With high temperatures and low rain taking a staggering economic toll—with billions of dollars in losses—a federal task force set out to figure out what caused the drought and to sort out if we should have seen it coming.
It seems that every time horrible weather hits, people turn and ask, “Is this climate change?” Typically, the answer you’ll get goes something like this: climate change is defined as a long-term statistical change in the weather, and so you can’t say that is any one disaster is “because of climate change.” That response is about as common as it is outdated.
In the past few years, a new concept has entered the discussion among climate scientists. Spear-headed in large part by the work of English scientist Peter Stott, the field of “event attribution” uses climate models to try to say how much we can attribute a natural disaster to global climate change. The famine-inducing drought that struck East Africa two years ago, a plight that lead to the deaths of hundreds of thousands of people, for instance, has been attributed to climate change: higher sea temperatures made the spring rains fail, driving the drought.

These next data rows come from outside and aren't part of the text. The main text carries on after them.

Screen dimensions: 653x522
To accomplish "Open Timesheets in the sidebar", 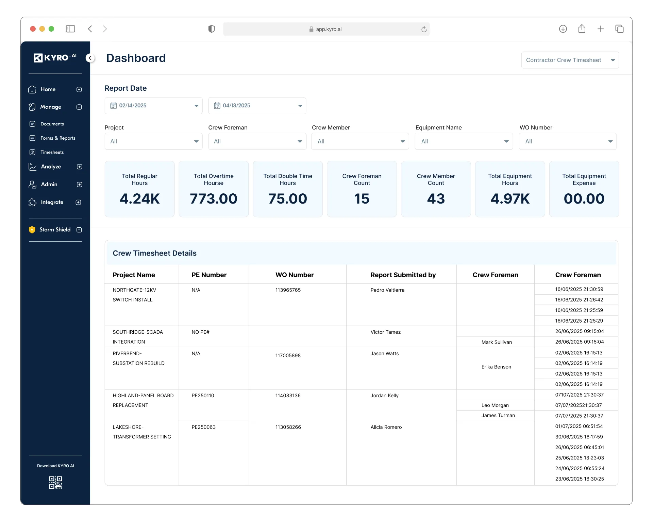I will 52,152.
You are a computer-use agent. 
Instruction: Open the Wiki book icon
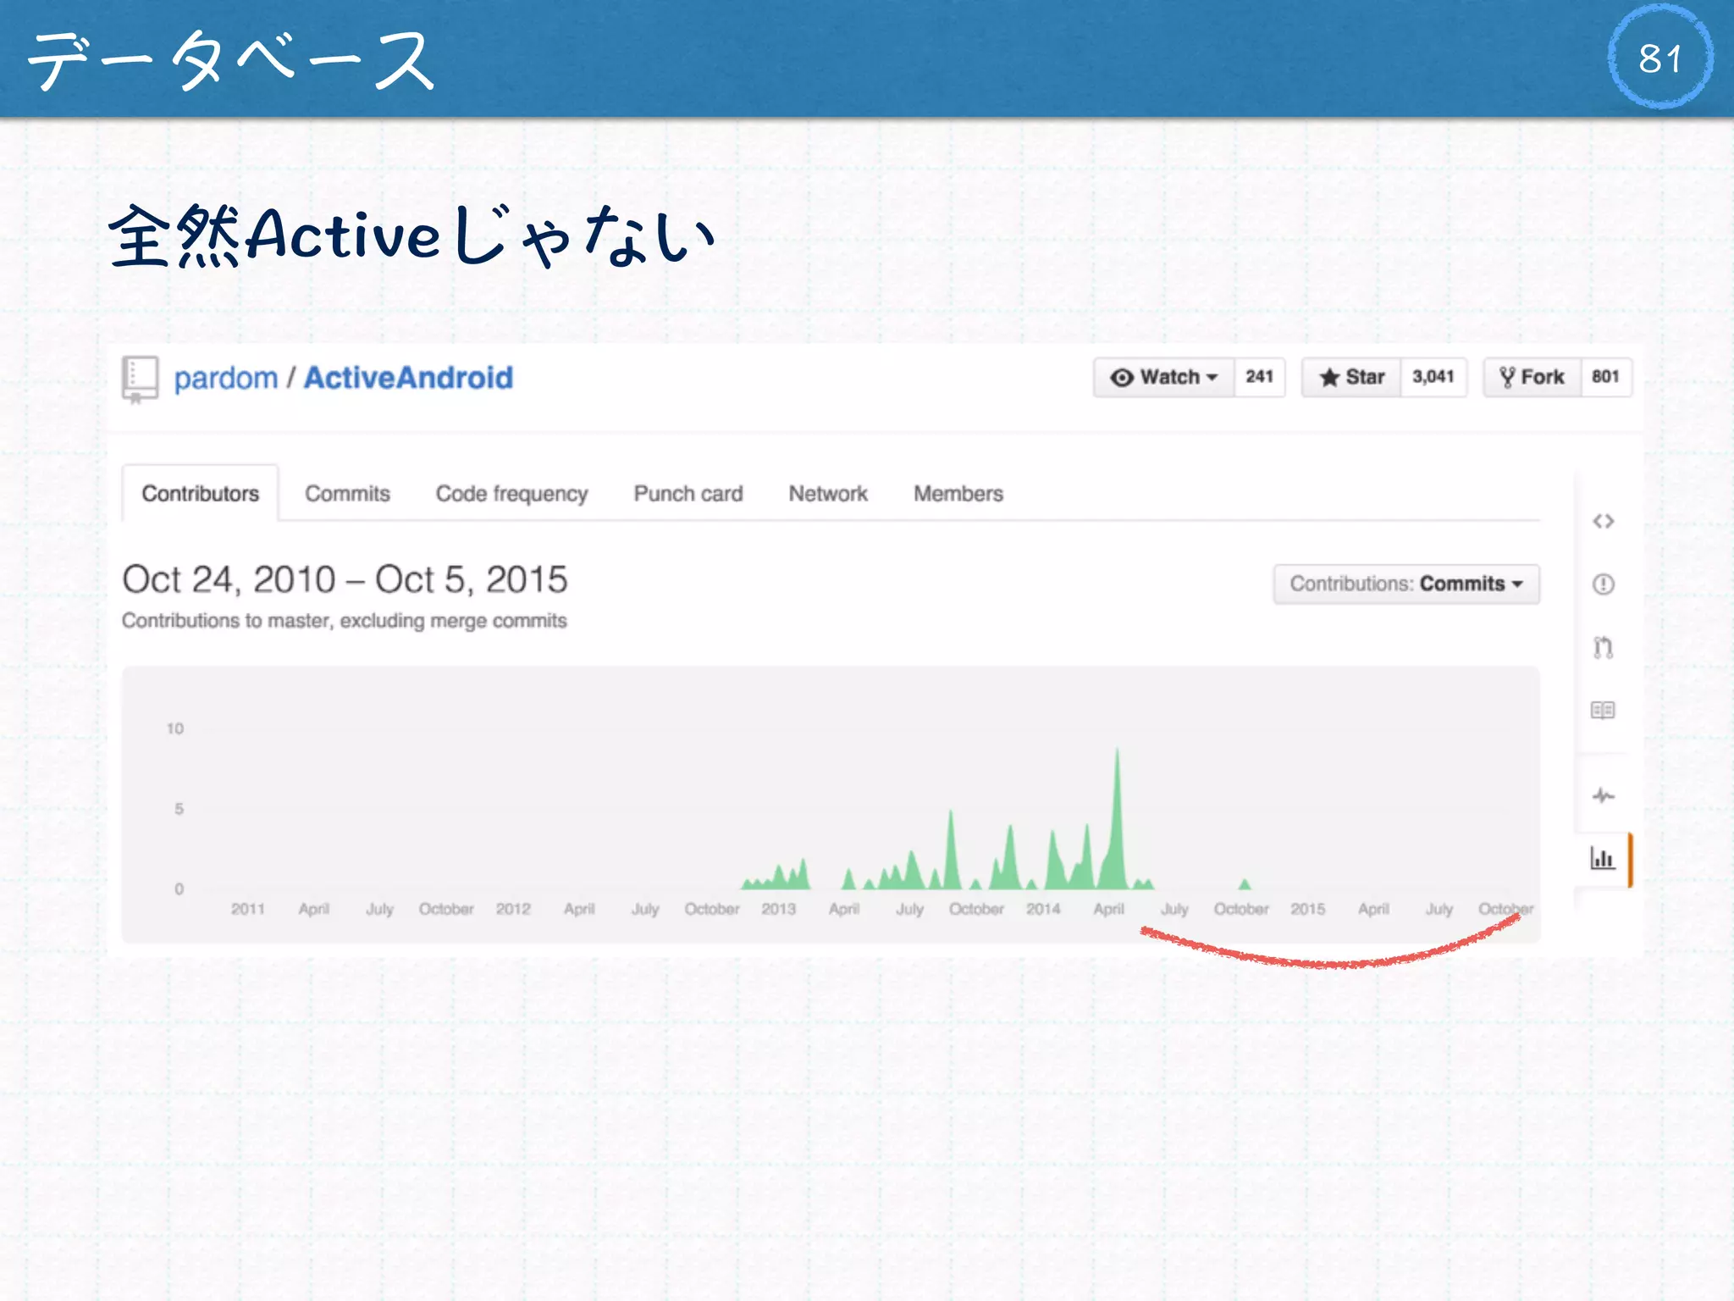pyautogui.click(x=1603, y=711)
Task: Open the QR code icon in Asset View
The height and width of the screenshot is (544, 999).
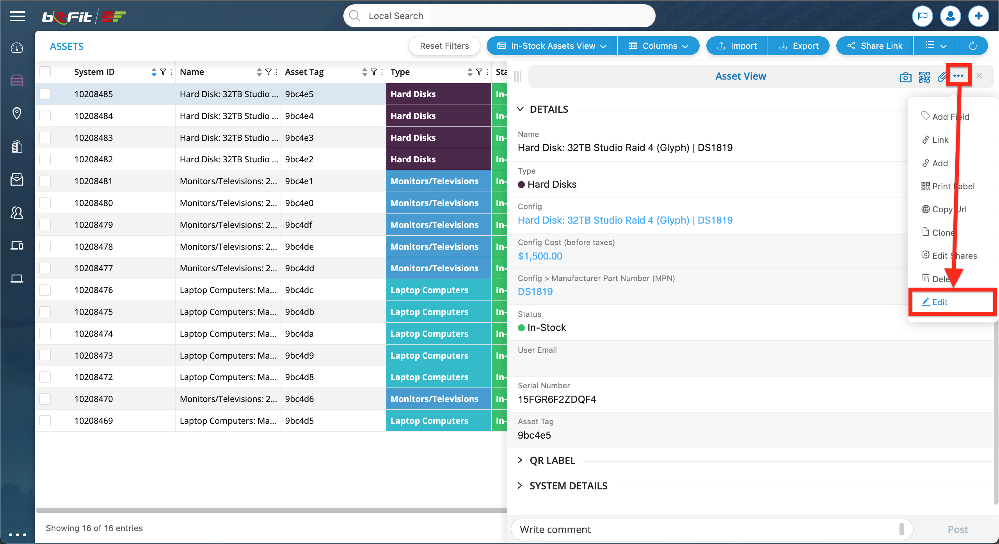Action: pos(924,77)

There’s never an all-or-nothing relationship between climate change and a particular extreme event. But what event attribution allows us to say is how much more likely a particular weather event was or how much stronger it ended up being because of shifts caused by climate change.
According to the Associated Press, the federal task force’s investigation says that the U.S. drought couldn’t be predicted by climate models and that the drought wasn’t due to climate change.
“This is one of those events that comes along once every couple hundreds of years,” said lead author Martin Hoerling, a research meteorologist at the National Oceanic and Atmospheric Administration. “Climate change was not a significant part, if any, of the event.”
“There was a change in the large-scale, slowly evolving climate that made drought severity more likely” in the past decade or so, Hoerling said” to Climate Central, “but nothing that pointed to a severe drought in 2012 specifically.”
The report may leave more open questions than answers, given that it found that no known source of natural climate variability can shoulder most of the blame for the drought, nor can man-made global warming, which over the long run is projected to make droughts more likely in some parts of the U.S., particularly the Southwest.